[INPUT MATERIAL]
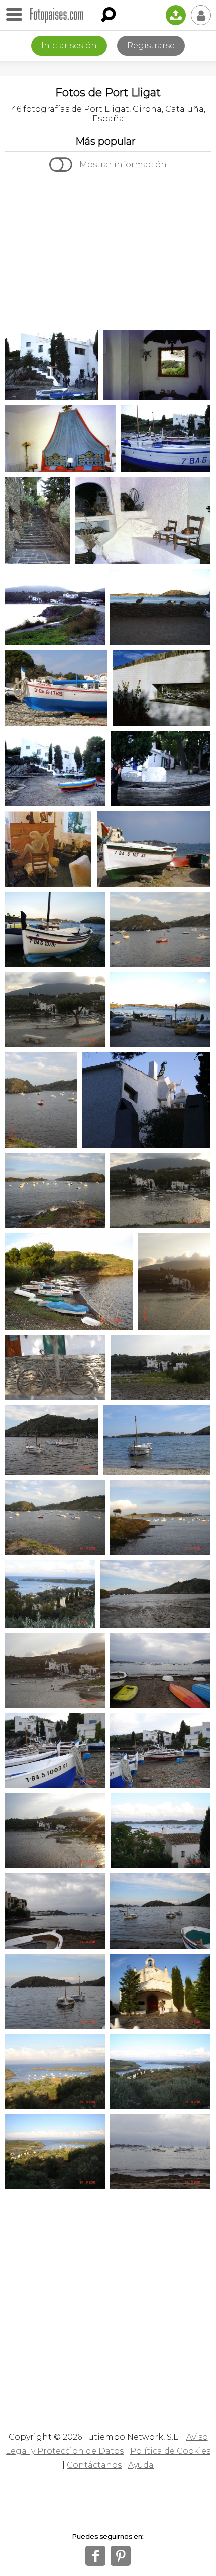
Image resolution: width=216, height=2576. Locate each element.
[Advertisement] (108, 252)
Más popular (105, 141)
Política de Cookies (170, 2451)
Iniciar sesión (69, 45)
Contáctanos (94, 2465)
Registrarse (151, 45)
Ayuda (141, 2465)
[/INPUT MATERIAL]
[INPUT MATERIAL]
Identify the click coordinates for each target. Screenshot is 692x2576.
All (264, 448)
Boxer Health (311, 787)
[/INPUT MATERIAL]
[INPUT MATERIAL]
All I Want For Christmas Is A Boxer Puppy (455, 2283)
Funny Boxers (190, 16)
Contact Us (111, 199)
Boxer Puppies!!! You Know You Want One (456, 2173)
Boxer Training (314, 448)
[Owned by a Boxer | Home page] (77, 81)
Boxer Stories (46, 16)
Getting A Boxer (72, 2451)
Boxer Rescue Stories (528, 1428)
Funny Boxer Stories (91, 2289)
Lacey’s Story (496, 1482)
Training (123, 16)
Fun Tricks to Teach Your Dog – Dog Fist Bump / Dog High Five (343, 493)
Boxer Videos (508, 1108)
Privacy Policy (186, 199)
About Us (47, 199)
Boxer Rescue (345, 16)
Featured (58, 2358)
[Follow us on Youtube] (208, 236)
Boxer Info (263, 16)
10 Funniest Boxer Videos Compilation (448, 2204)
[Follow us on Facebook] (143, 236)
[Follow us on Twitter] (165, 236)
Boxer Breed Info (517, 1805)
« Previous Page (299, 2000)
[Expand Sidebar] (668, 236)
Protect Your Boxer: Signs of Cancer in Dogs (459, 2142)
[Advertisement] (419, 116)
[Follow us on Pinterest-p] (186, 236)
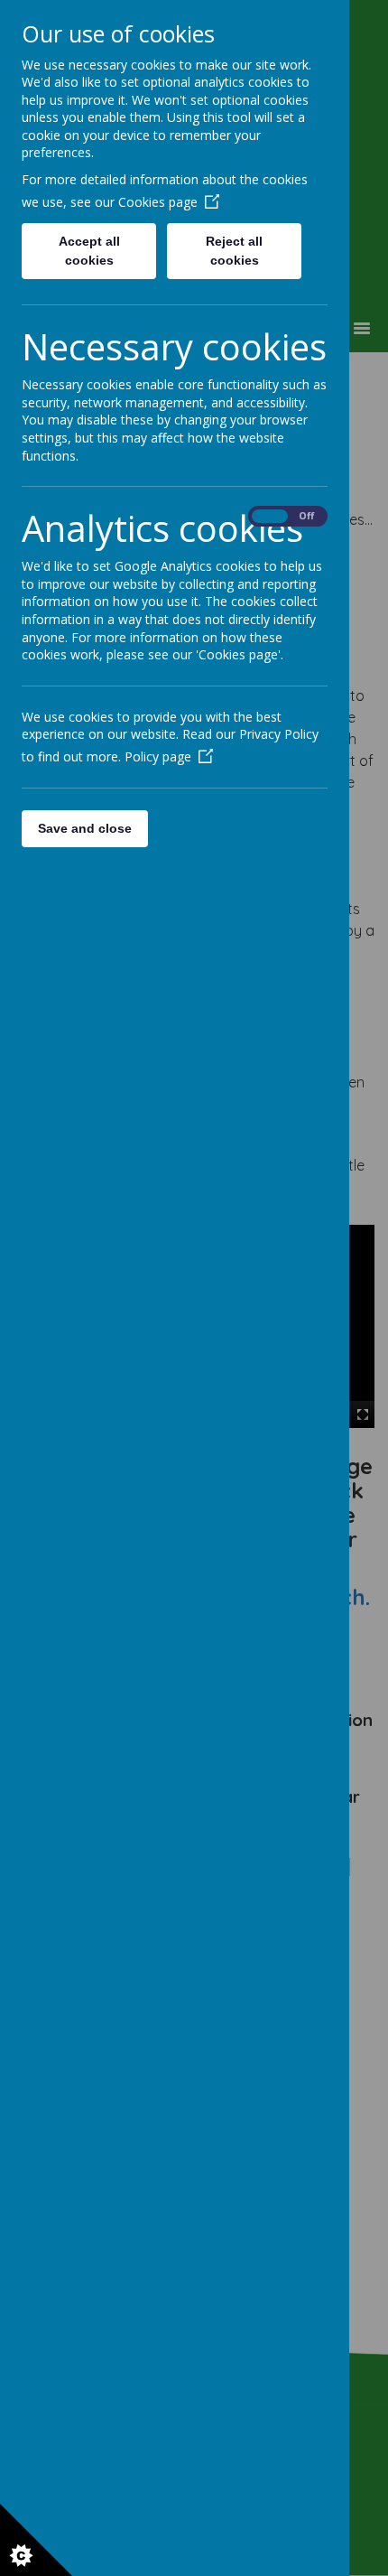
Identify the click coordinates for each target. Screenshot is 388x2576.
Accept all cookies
[/INPUT MATERIAL]
**EXERCISE DETAILS:** Retype the lines above exactly as they appear, from the line containing "[Expand Sidebar] (668, 236)" through the line containing "Accept all cookies", and leave out any pictures.

**TASK OUTPUT:**
[Expand Sidebar] (668, 236)
Protect Your Boxer: Signs of Cancer in Dogs (459, 2142)
[Advertisement] (419, 116)
[Follow us on Pinterest-p] (186, 236)
Identify the click coordinates for each target. Screenshot is 388x2576.
Accept all cookies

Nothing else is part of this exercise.